1.民主的専制とサティヤグラハ:ネパールから学ぶ
2.ゴビンダ医師ハンスト略年表
3.マテマ委員会報告
4.医学教育令制定と医学教育問題調査委員会報告(以上前出)

5.オリ共産党政権成立とその医学教育政策
(1)医学教育政策後退とゴビンダ医師の抵抗
2018年2月15日,オリ共産党政権が発足した。ゴビンダ・KC医師の要求する医学教育改革については,コングレス党前政権も積極的とは言えなかったが,それでも前年秋,ゴビンダ医師の要求をほぼのみ「医学教育令2074(2017)年」を制定した。
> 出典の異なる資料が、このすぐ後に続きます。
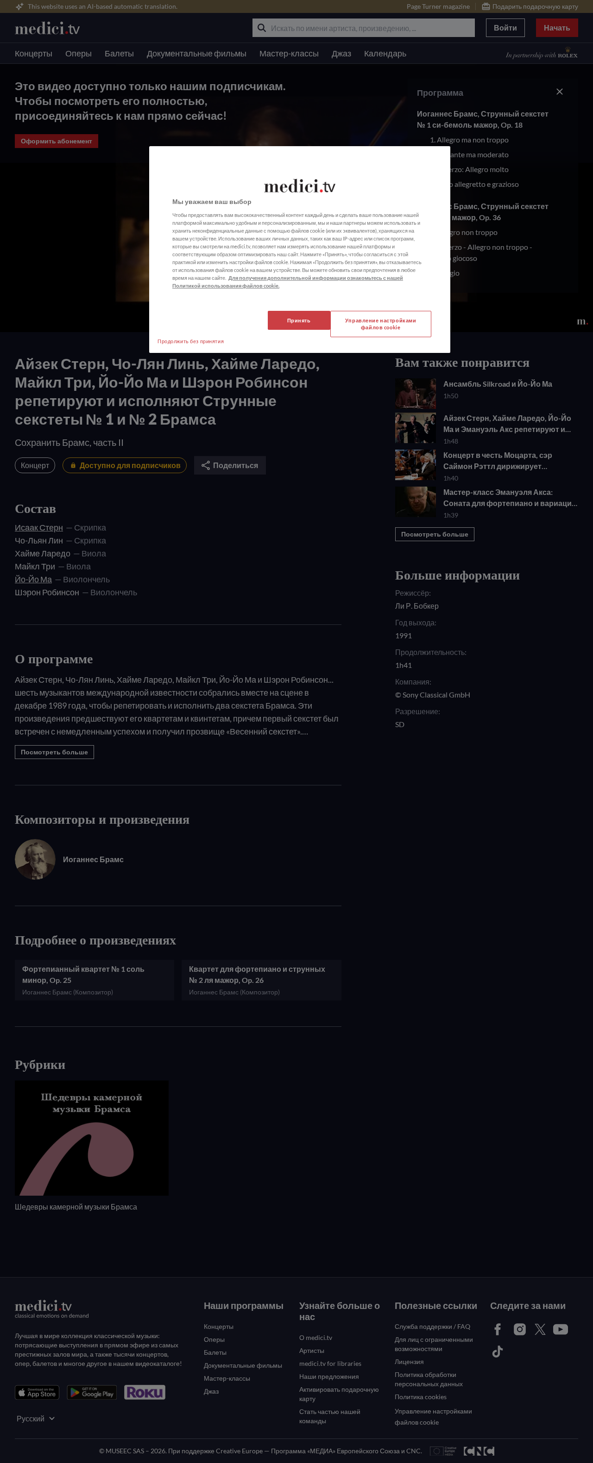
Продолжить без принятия (191, 341)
ところが,同政令発布直後の総選挙で大勝し政権を奪取した共産党(NCP)は,ゴビンダ医師の要求するような医学教育改革には強硬に反対してきた。ゴビンダ医師の改革要求闘争は,オリ政権発足により,これまでの成果ですら根こそぎ反故にされかねない状況となった。
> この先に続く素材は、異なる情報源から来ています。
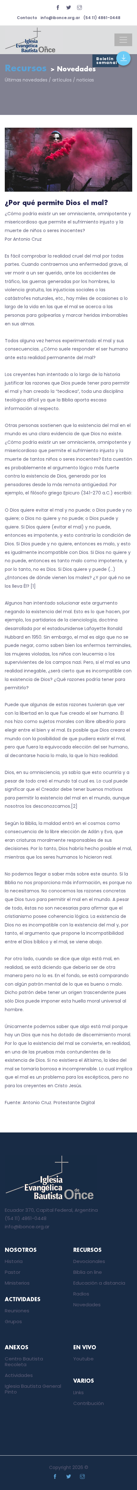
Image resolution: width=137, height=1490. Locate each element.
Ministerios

事実,オリ政府は,「医学教育令2074年」の施行にも,それを法律として制定することにも否定的であった。また,医学教育問題調査委員会(MEPC)報告の公表や,そこで勧告されている腐敗・権力乱用責任者処罰にも着手しようとはしなかった(*1)。

これに対しゴビンダ医師は,改革要求が容れられなければハンストに入る,と繰り返しオリ政府に警告した。そして,このゴビンダ医師の不屈の戦いに,市民・学生・保健医療関係者らの支持も拡大し,政府はついにシンハダーバー(政庁地区)南西角交通要所のマイティガル・マンダラでの集会を禁止する強権発動に出た(集会参加者一斉逮捕は6月30日開始)。政府が力で医学教育改革を抑え込もうとしていたことは明らかである。

■マイティガル・マンダラ(赤丸印,Google)

しかしながら,それでもゴビンダ医師への支持拡大は止められず,「医学教育令2074年」の次の期限(7月4日)までに何らかの具体策をとらざるを得ない状況に,オリ政府は追い詰められていった。この間の経過の概略は以下の通り。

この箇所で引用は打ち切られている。